Fourth, may be introduced by the outdated technology:
The foreign investors take advantage of weaknesses in management expertise and technology of the host country. They might introduce the outdated technology with expensive prices, causing huge waste for removal, replacement or other consequences later. Recently in Vietnam, there have been many projects bringing obsolete equipment and technologies, it affects seriously to the environmental and community benefits to the host country but foreign investors remain gain high benefits.
Fifth, increase the risk of bankruptcy of local economy and traditional industries, increase risk of competitive inequality.
Status of labor disputes in the FDI sector is inevitable, especially in the time of starting a new business activity, or in the certain time when business activity has met difficulty. Some employers pay for workers in the minimum salary, require overtime working, the salary is not enough to reproduce labor power, arising conflicts between employers and employees, leading to strikes, strike or production stagnation.
Sixth, it is losing more jobs from the traditional manufacturing industries and being not properly respected to training for employees:
The foreign investors have created many jobs for the host country, especially for developing countries like Vietnam, where have the young population and abundant labor source; the creation of work to workers with a stable income is extremely important. In fact, FDI has created million workers directly and indirectly in recent years. Besides, FDI activity has also caused much loss of the agricultural land, leading the loss of many jobs in the traditional sectors. With goal of maximizing profits and minimizing costs, foreign investors still favor exploitation and use
seasonally of cheap and less training labor bur pay less attention to the training and use of skilled manpower who can work for long time for investors.
Seventh, negatve impact on the environment and natural resource over- exploitation:
It can be said one of the most negative effects of FDI on host countries is the impact on the environment.
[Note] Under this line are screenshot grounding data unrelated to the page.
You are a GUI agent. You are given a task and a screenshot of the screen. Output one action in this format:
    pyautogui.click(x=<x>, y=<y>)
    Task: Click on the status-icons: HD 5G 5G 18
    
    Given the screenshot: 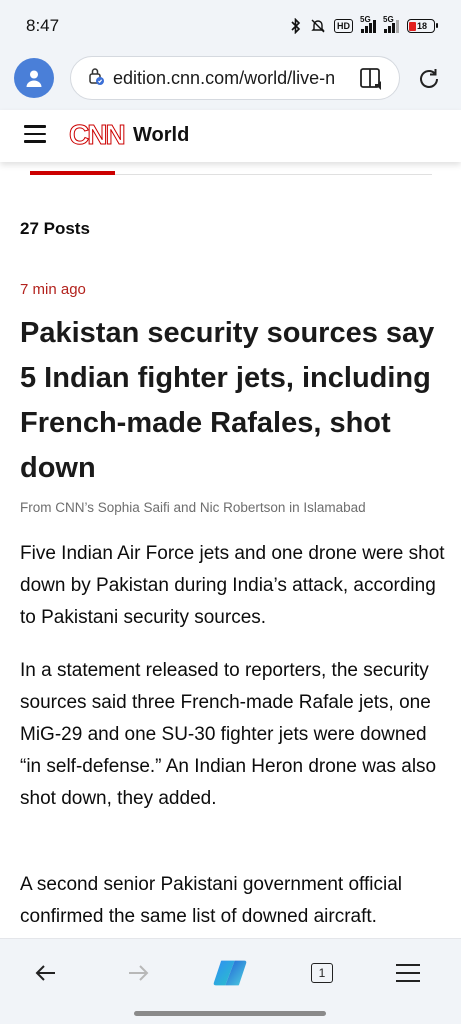 What is the action you would take?
    pyautogui.click(x=364, y=24)
    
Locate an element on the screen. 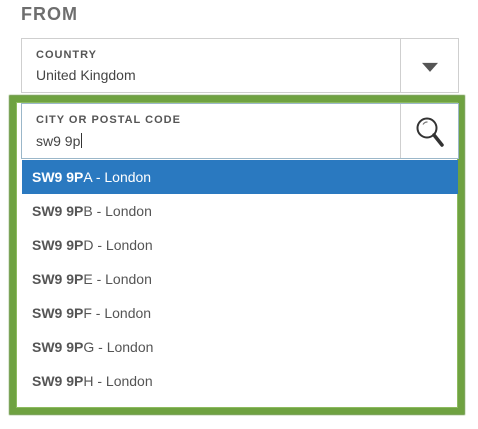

Especially, the situation of "pollution export" from developed countries to developing countries through increased FDI. The developing countries are in danger of becoming the country having high "imported" pollution, most of China, India, Vietnam…
Eighth, it is the risk of money laundering:
FDI can be a convenient channel for money laundering organizations. The illegal organizations can conduct investments abroad in the form of 100% foreign capital, which not to act any legal business, but legalized the illegal payments. In particular, in the country which has weak inspection, monitoring, accounting and customer underdeveloped leaning systems, the use of unofficial cash and its flows are high.